# Задания для работы
A – Ответьте на вопросы по тексту о Думе. Каждый ответ дайте отдельной строкой с той же пометкой.
(i) Сколько инициатив досталось Думе от предыдущих созывов?
(ii) Сколько законодательных инициатив вносится в этом году по программе «Цифровая экономика»?
(iii) В каком проценте случаев принимаются законодательные инициативы регионов?
B – Перепишите, пожалуйста, дословно из текста о Думе всё от слов «4. Иерархия отражается» вниз до слов «каждом комитете сопоставимо.».

# Фрагмент текста
══════════════════════════════

Когда два года назад Думу принял нынешний спикер Вячеслав Володин, вот что бросалось там в глаза.

1. Пресловутый «завал» старых законопроектов (ныне уже почти полностью ликвидированный). Больше 2000 инициатив, доставшихся от предыдущих созывов – некоторые лежали аж с 1994 года. При «пропускной способности» Думы в «штатном» режиме работы примерно в 400 законов за сессию понадобилось бы два с половиной года работы только для того, чтобы разобраться только с этим «наследием». Но в каждую сессию в Думу вносится 300-400 новых. И в этом смысле затор был обречен только накапливаться.

2. Основной генератор потока новых законов – не сами депутаты и не Кремль, а Правительство РФ. Почти 60% законов, принятых предыдущей Думой – внесены из Белого Дома. В большинстве министерств есть целые департаменты, которые занимаются исключительно написанием законов, и еще десятки консалтинговых структур, которые помогают им это делать на субподряде. Так по одной только программе «Цифровая экономика» в этом году в Думу вносится 104 законодательных инициативы. Парадокс: исполнительная власть у нас в значительной степени и сама себе законодательная.

3. Есть неформальная «иерархия приоритетов» в прохождении парламентской процедуры. Как на дороге – есть «просто» законы, есть законы с «блатными номерами», а есть с «мигалкой» и «крякалкой». На первом месте идут президентские законы; на втором – правительственные; на третьем – собственно депутатские и членов СФ; на почетном последнем – законодательные инициативы регионов.

4. Иерархия отражается и на проценте принятия законов: президентские проходят в 100% случаев, правительственные – близко к 100%, депутатские – примерно в 40%, региональные – в 4%. Столь низкий процент у регионов связан был с тем, что большинство их инициатив имели целью опять же не столько быть принятыми, сколько «привлечь внимание к проблеме». Если тот или иной регион действительно нуждается в изменении закона, он обычно действует или через своих депутатов либо сенаторов или идет договариваться в профильное федеральное министерство.

5. Очень по-разному оказались загружены работой думские комитеты. У некоторых в работе были сотни законов, у других – 10, 4 или даже 1. Примерно пять комитетов тянут на себе половину всего думского портфеля, другая половина – неравномерно распределена среди остальных 21. Хотя количество депутатов в каждом комитете сопоставимо.

══════════════════════════════

# Исходные данные
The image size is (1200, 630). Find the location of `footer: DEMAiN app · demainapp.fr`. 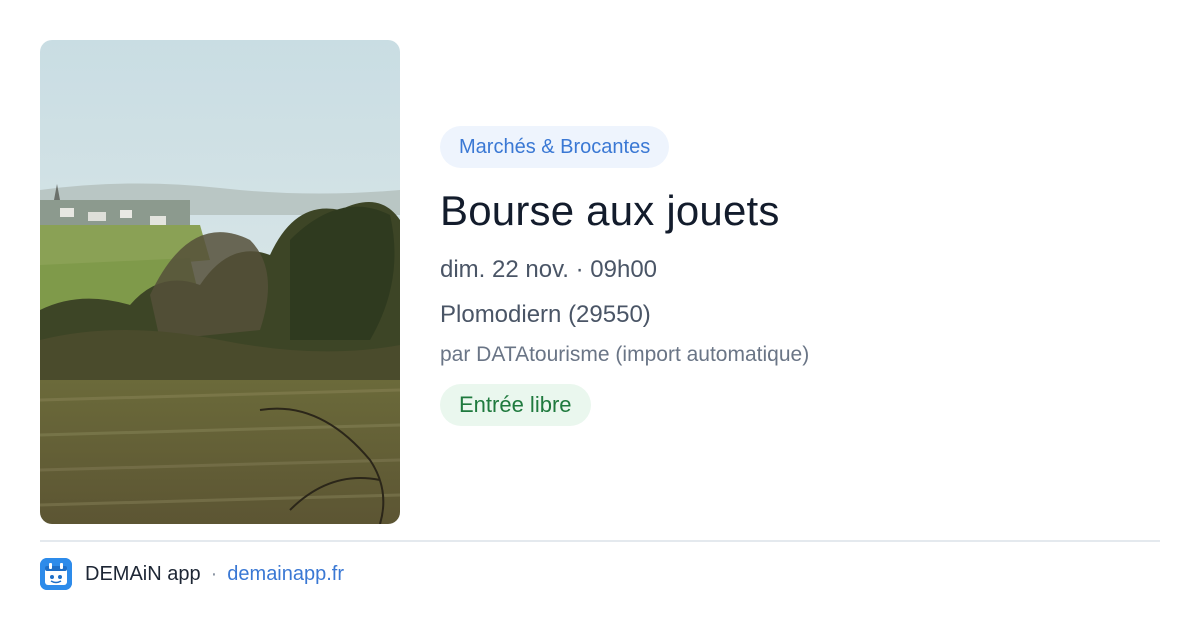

══════════════════════════════

# Ответы к заданиям
A –
(i) Больше 2000.
(ii) 104.
(iii) В 4%.

B –
4. Иерархия отражается и на проценте принятия законов: президентские проходят в 100% случаев, правительственные – близко к 100%, депутатские – примерно в 40%, региональные – в 4%. Столь низкий процент у регионов связан был с тем, что большинство их инициатив имели целью опять же не столько быть принятыми, сколько «привлечь внимание к проблеме». Если тот или иной регион действительно нуждается в изменении закона, он обычно действует или через своих депутатов либо сенаторов или идет договариваться в профильное федеральное министерство.

5. Очень по-разному оказались загружены работой думские комитеты. У некоторых в работе были сотни законов, у других – 10, 4 или даже 1. Примерно пять комитетов тянут на себе половину всего думского портфеля, другая половина – неравномерно распределена среди остальных 21. Хотя количество депутатов в каждом комитете сопоставимо.